We still needed 600 certified nautical miles of the 1,000 required for our permits. So we signed up for a week of “instructive cruising” wit the Swiss Cruising Club in the Balearic islands.
Palma de Mallorca was a pleasant surprise. Even during the last week of October, the temperatures were quite warm, ranging between 28° during the day and 16° at night. We would have loved to have had more time to explore the city as it is steeped in history, having been conquered by such cultures as the Minoans, the Carthaginians, the Romans, the Byzantines and the British.
The Cruising Club charted three Sun Odyssey 43s, all based in the Real Club Nautico di Palma. The marina was close to a super yacht maintenance and refit facility and I have to say we’d never seen, in real life, so many super yachts (we’re talking 300 feet and up!) all in one place.
Palma de Mallorca is quite a convenient place to charter as the marina is only about 20 minutes from the airport and there’s an XXL Carrefour supermarket on the way. Our strategy, since we were a total of 7 crew in the boat, was to rent a minivan at the airport and use it for transportation and provisioning at the Supermarket. Jacques and I returned the van to the airport a few hours later and returned to the marina by taxi. We then had a lovely dinner of local wine and tapas at a Tapas bar close to the marina before turning in early to get a good start the next day.
The following morning was a blustery one, with gusts up to 30 knots. Our departure out of the harbour was cut short by the mainsail outhaul block exploding under the force of the wind as we unfurled the sail. We radioed the charter company and went right back to our berth. The manager at Sun Charter explained that the boat was up for a some major refitting during the winter and was scheduled to have the sails and running rigging changed. We just had the rotten luck of using some dying equipment at the end of the season.

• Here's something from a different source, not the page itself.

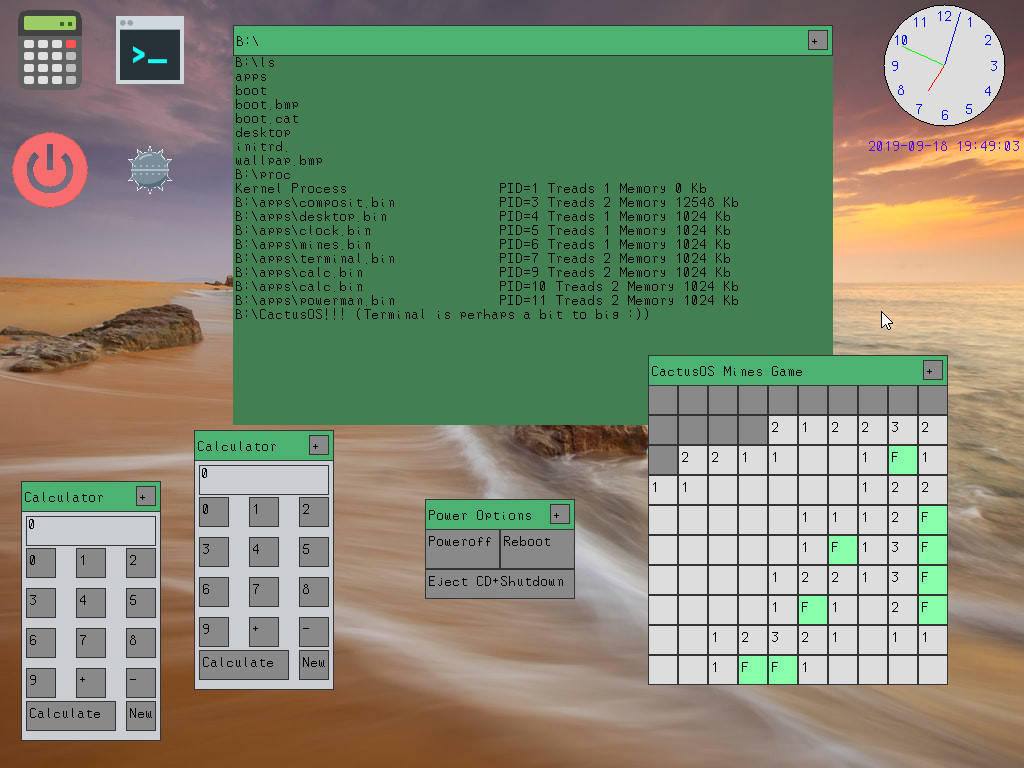The width and height of the screenshot is (1024, 768).
Task: Open the Calculator desktop icon
Action: click(x=50, y=50)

It took a few hours to change the block and re-rig the mainsail, and we finally sailed out of the harbour at around 3 o’clock. We set off in the direction of Minorca, which is smaller and less developed that of Mallorca. We managed to slip into a tiny marina on the south coast of Mallorca at around midnight. The wind and the chop had made most of us quite seasick so we decided to not continue all night to Minorca.
The cruise back to Mallorca was marred by a series of squalls, but by the time we reached our anchorage in a calla (little cove) near Cap Formentor the weather had turned sunny and calm.
We then cruised along the majestic north coast of Mallorca, with its steep mountains and rocky coastline.
The pleasant Port de Andratx was our last stop before returning to Palma. This is a town that seems to cater to a calmer, more mature brand of tourist, rather than the young, drunk, rowdy 18-year-old types you’ll find in Magaluf, a bit further away. It was filled with charming restaurants and bars filled with couples spending a romantic friday night. The cost of the berth at the Club de Vela was expensive at 80 Euros (for a 43-foot boat), but the facilities are first class, with luxurious showers and a swimming pool.